Heart attack victims treated with a device resembling a toilet plunger showed no significant improvement in survival over those given standard CPR, according to a study that contradicts previous findings.
An accompanying editorial in Wednesday's edition of The Journal of the American Medical Association said the study's results argue against using the plunger technique.The study, led by Dr. Theresa M. Schwab of the San Joaquin Medical Education Program at Valley Medical Center in Fresno, Calif., countered findings published last year.
That earlier study, by Dr. Keith Lurie of the University of Minnesota Hospital and Clinic, found heart attack victims treated with the plunger were almost twice as likely to survive as those given standard CPR.
Lurie is a co-inventor of the Ambu CardioPump, whose manufacturer partially funded Schwab's study.
In standard cardiopulmonary resuscitation or CPR, palms are pressed against a person's chest to force blood through the body and oxygen is blown into the lungs.

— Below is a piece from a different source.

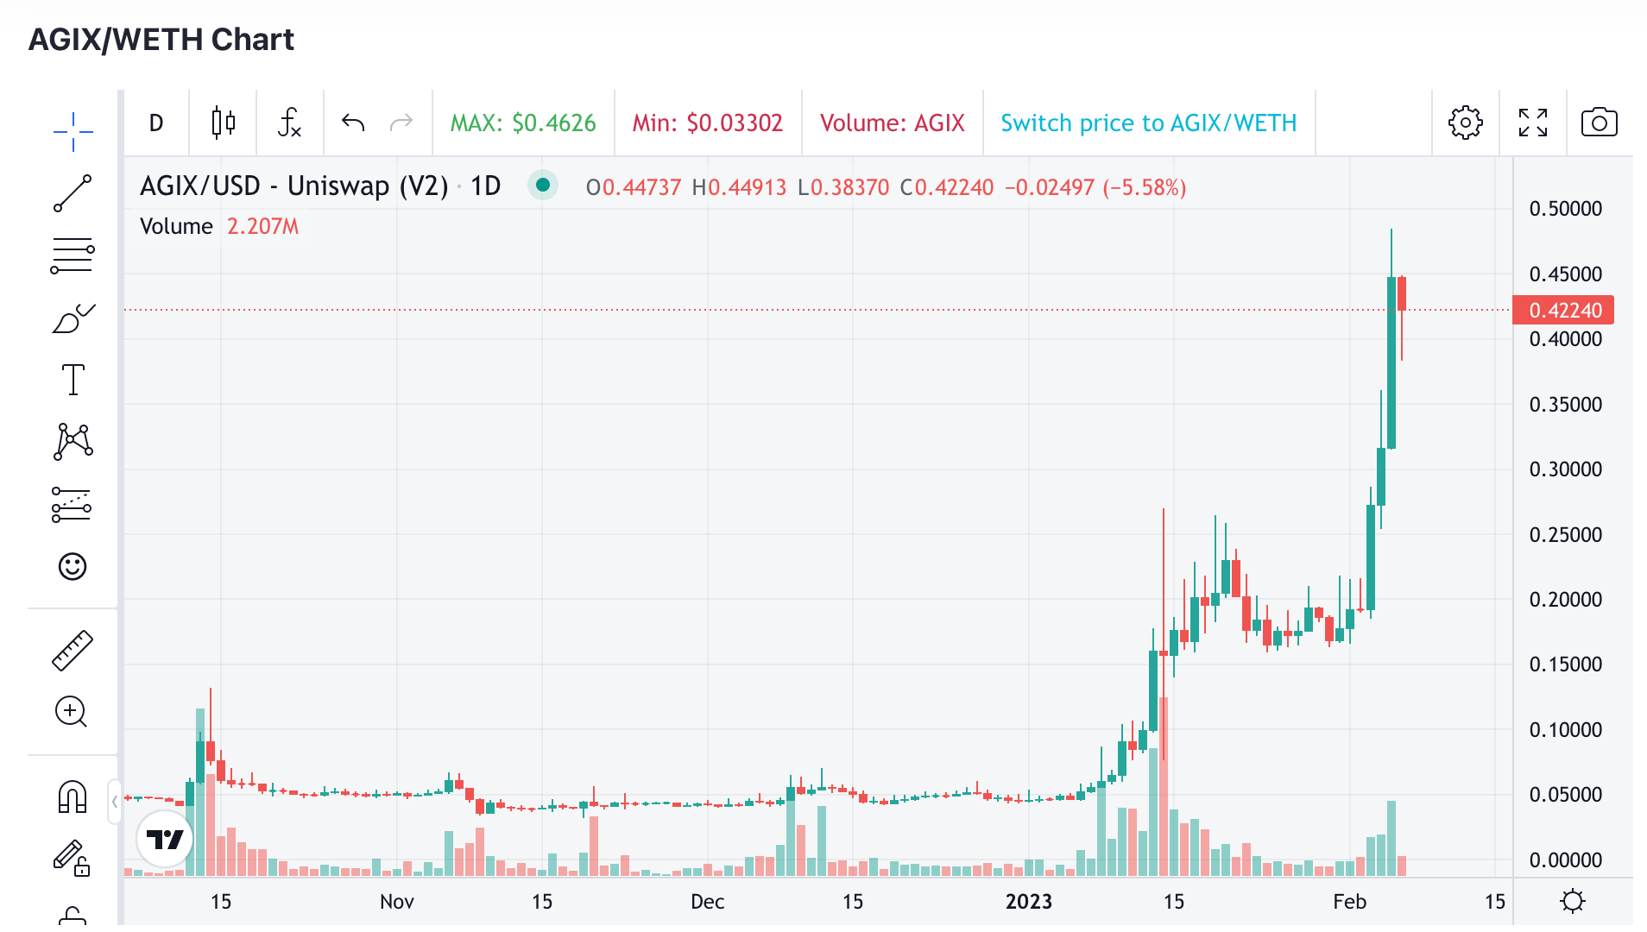
Task: Open the chart patterns tool
Action: coord(73,442)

The CardioPump, which has a suction cup attached to a handle, attaches to a patient's chest and is pushed to improve flood and oxygen flow. Mouth-to-mouth also is given when the pump is used.

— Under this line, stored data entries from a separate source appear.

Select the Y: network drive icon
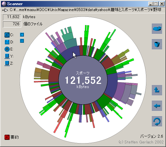The image size is (166, 147). [7, 56]
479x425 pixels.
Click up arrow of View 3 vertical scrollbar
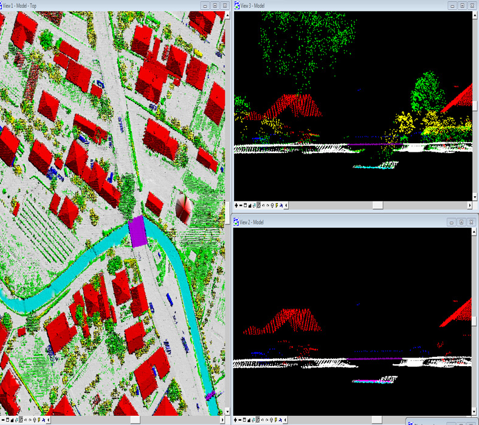[x=475, y=15]
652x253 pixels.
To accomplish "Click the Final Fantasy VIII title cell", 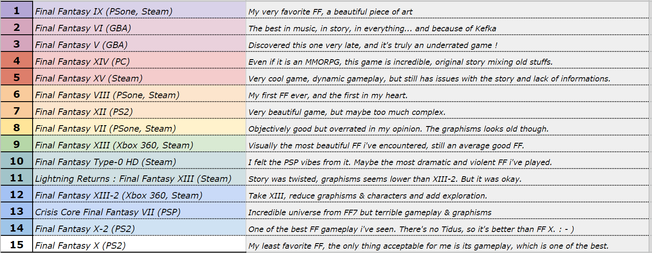I will (x=107, y=95).
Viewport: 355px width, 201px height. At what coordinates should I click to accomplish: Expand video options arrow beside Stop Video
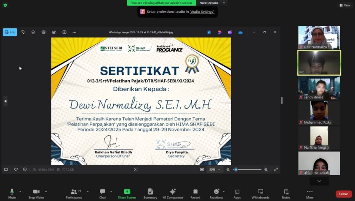[46, 191]
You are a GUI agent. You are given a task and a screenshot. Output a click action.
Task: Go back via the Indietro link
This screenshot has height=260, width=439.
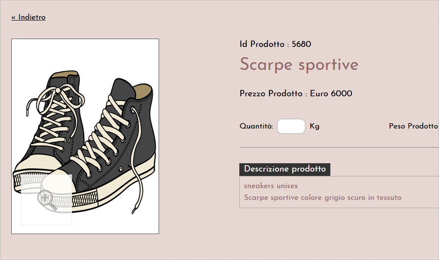28,17
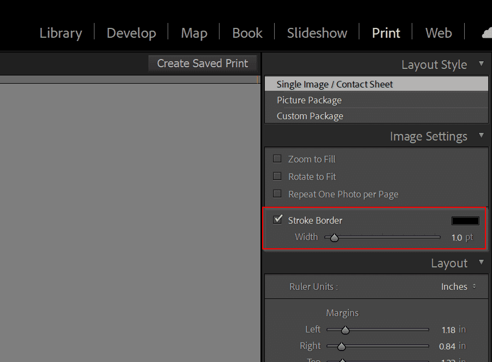Enable Zoom to Fill
Image resolution: width=492 pixels, height=362 pixels.
point(277,159)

Dr. Carin M. Olson, contributing editor of JAMA, and Dr. Drummond Rennie, deputy editor of JAMA, said in the editorial the pump's use would entail more costs, training and baggage. It "should not be adopted unless it clearly produces clinically important improvement over standard CPR," they wrote.
The suction device costs about $200 and weighs 1.4 pounds.
Schwab's study was conducted in San Francisco and Fresno, Calif. Lurie's was done in St. Paul, Minn.
Neither study was completed. All such U.S. studies were halted in May 1993 because the Food and Drug Administration said patients were unable to give their consent.
Lurie said Monday that he and a colleague originally were part of Schwab's study but withdrew their names from it in a disagreement over data interpretation.